Melbourne:Former International Cricket Council CEO Malcolm Speed has dismissed suggestions that India is trying to take over the sport by flexing its financial muscle, insisting that such apprehensions are too far-fetched.
"There is too much fear of an Indian takeover and the power of the Indian administrators," Speed told the 'Sydney Morning Herald'.
"Cricket's unique selling point is the passion for cricket by Indians -- cricket is the most popular sport by a factor of about 30 in the second-most populous country in the world. This should be seen as a major positive. The game needs to find ways to use that unique selling point," he added.
Speed, who was sacked from his post after he criticised ICC's inaction on financial mismanagement in Zimbabwe, said money-might does not make India's vote in the ICC any more valuable than that of other full members.
"India's vote has the same value as Australia's and the other full member countries. If there is concern about irresponsible use of power, there are processes in place to deal with this, and the other countries should take firm positions and make them clear," he said.
"I agree with (Cricket Australia CEO) James (Sutherland) that India should act responsibly, as should all member countries.
Speed also refuted suggestions that India's financial influence was straining its relationship with members like Australia.
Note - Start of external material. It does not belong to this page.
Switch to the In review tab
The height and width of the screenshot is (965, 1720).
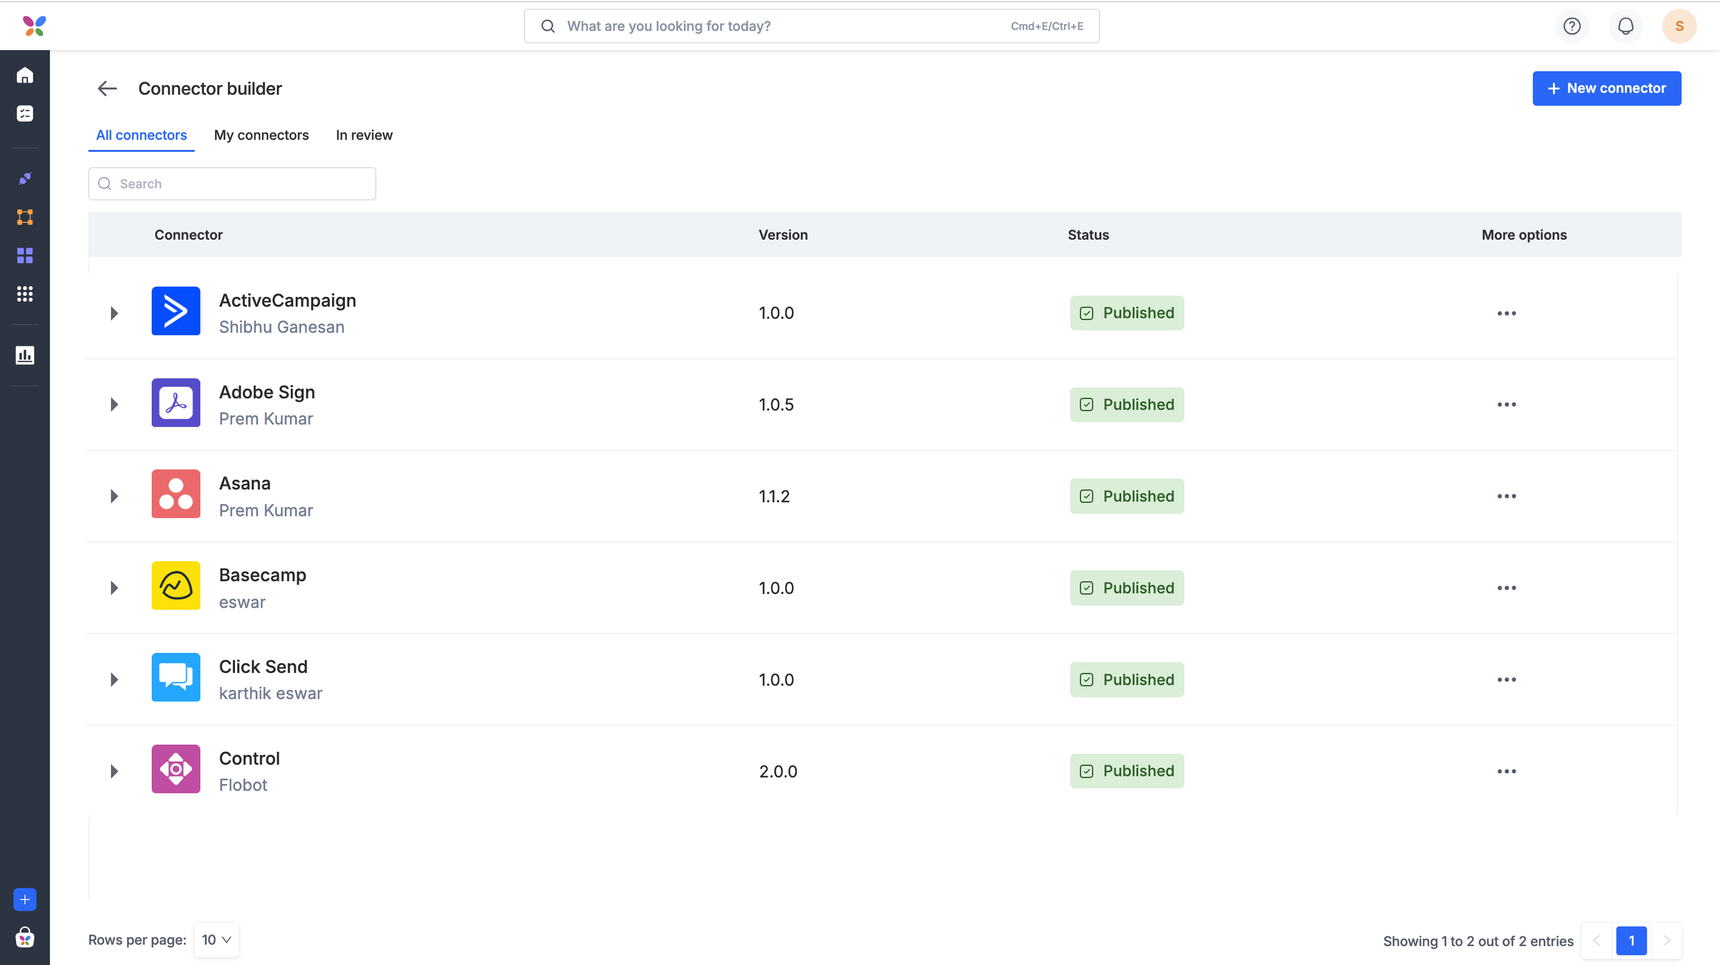[x=364, y=135]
"In recent years, Australia has been a very close ally of India in major strategic decisions - perhaps its closest ally. There is a lot of speculation about the "Asian bloc" in cricket. This occurs rarely. In the past few years, Australia has been more likely to vote with India than some of the Asian countries," he pointed out.
Speed felt a larger number of former players need to be made part of the ICC and also called for the inclusion of more women in the governing body.
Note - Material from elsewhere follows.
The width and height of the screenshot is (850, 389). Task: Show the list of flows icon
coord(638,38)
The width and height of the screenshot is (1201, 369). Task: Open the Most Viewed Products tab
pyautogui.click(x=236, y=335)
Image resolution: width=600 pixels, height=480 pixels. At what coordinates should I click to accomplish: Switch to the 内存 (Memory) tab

"There are not enough former top players on the board. Arjuna Ranatunga is a welcome addition. It would be great to see Mark Taylor on the ICC board at some stage.
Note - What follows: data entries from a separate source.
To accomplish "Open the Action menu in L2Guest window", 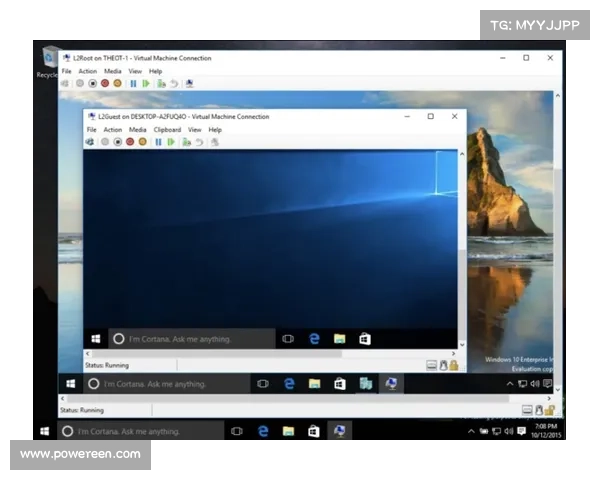I will tap(112, 130).
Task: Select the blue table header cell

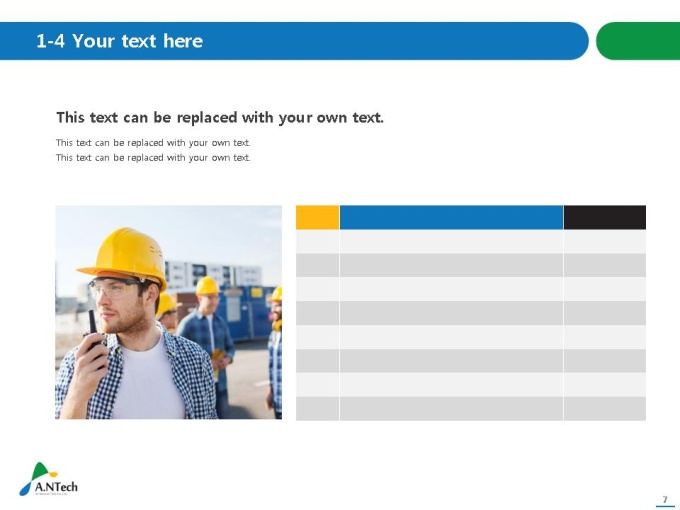Action: click(x=451, y=217)
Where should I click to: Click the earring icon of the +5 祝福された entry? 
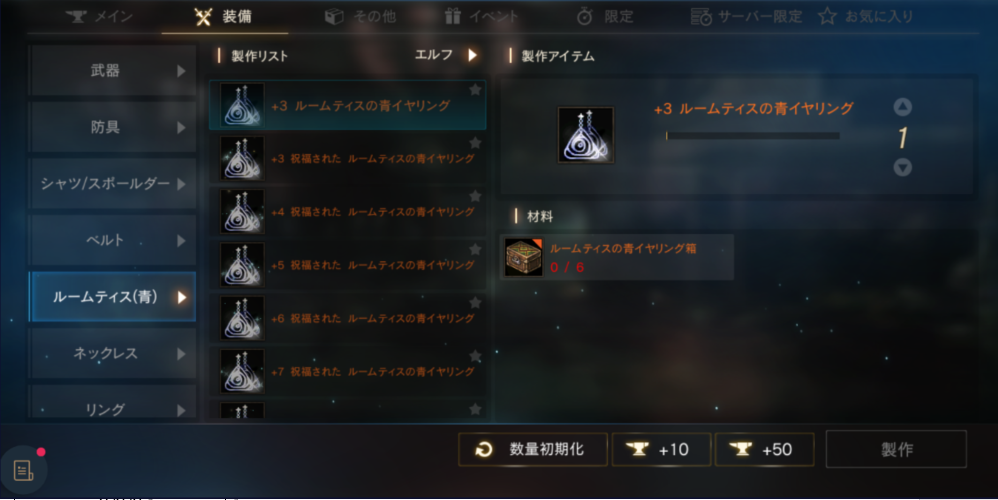242,265
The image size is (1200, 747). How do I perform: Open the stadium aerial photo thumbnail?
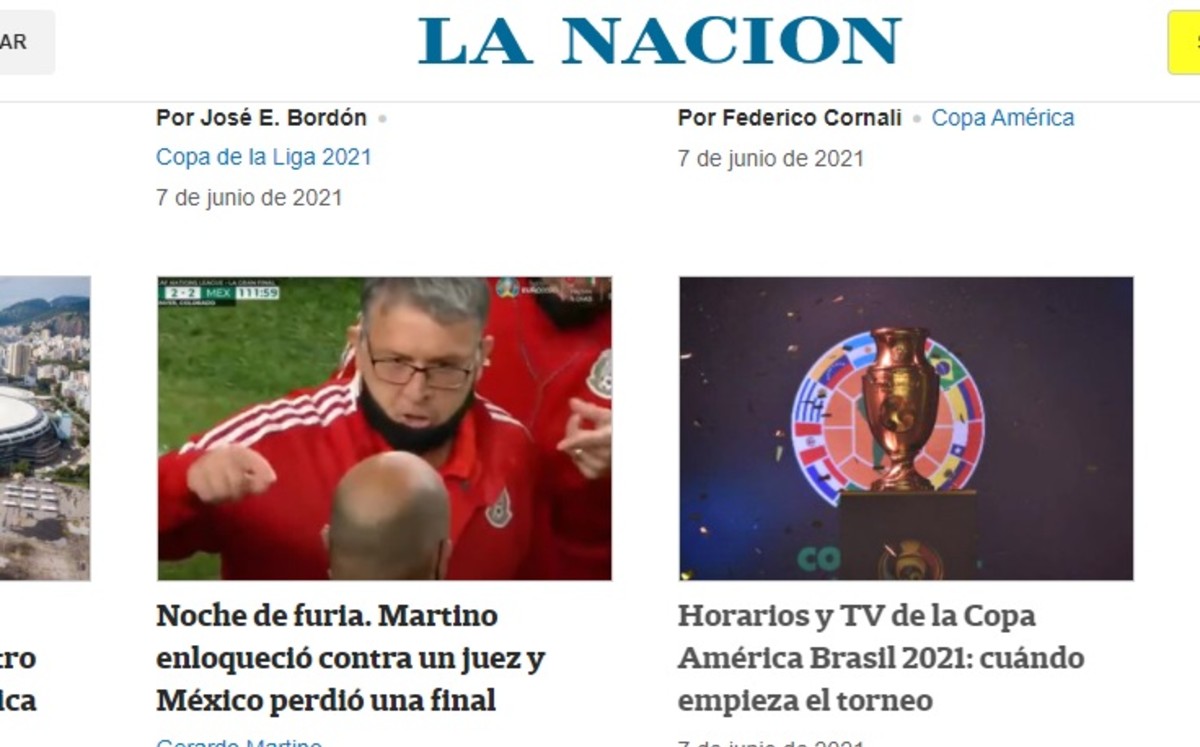pos(45,428)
"I would like to see a revised board structure with some genuinely independent directors (including women), some former players and three or four directors elected by the ICC members to represent their interests. I do not expect to see it happen," he quipped.
Speaking on his exit from the governing body, Speed said his relationship with the then President Ray Mali had been damaged beyond repair on the Zimbabwe issue, which ultimately cost him his job.
"(ICC president) Ray Mali and I had an angry and bitter exchange in October 2007 over ICC's policy in relation to Zimbabwe. This caused our previously friendly relationship to break down irretrievably.
"In March 2008, the ICC board reviewed the KPMG forensic report into the finances of Zimbabwe Cricket. The report showed that there had been irregularities in the finances of ZC. The ICC board resolved to take no further action on the basis that the KPMG report did not prove that any individual within ZC had profited," he said.
Speed revealed that he saw his sacking coming after refusing to attend a press conference with Mali after the heated exchange over Zimbabwe.
"I elected not to attend a press conference with Mr Mali on the evening of the board meeting, as had been previously arranged, where this decision was to be announced. In failing to attend the press conference, I knew that there was a risk that I would be sacked.
"Six weeks later, in April 2008, after an informal gathering of directors in Bangalore for the launch of the IPL, I was requested to go on "gardening leave" for the last eight weeks of my contract as a result of "fundamental disagreement with the ICC president and other board members over issues that included Zimbabwe"," he recalled.
The bitter exit notwithstanding, Speed said he holds no grudge against the body which he served for seven years.
"Over 11 years in cricket (four with CA and seven with ICC) I made hundreds of friends and a few enemies. My role as CEO came to an unfortunate and sticky end. I had a very good run, and it finished more unhappily than expected. These things happen in sport," he said.
"International cricket is a very political landscape. Managing a sport that is as complex as cricket is a difficult job. It is an ever-changing jigsaw puzzle that revolves around a great game that is dear to many supporters, a complex and large business, vastly diverse cultures and interesting and, at times, difficult people - players, administrators and business partners," he added.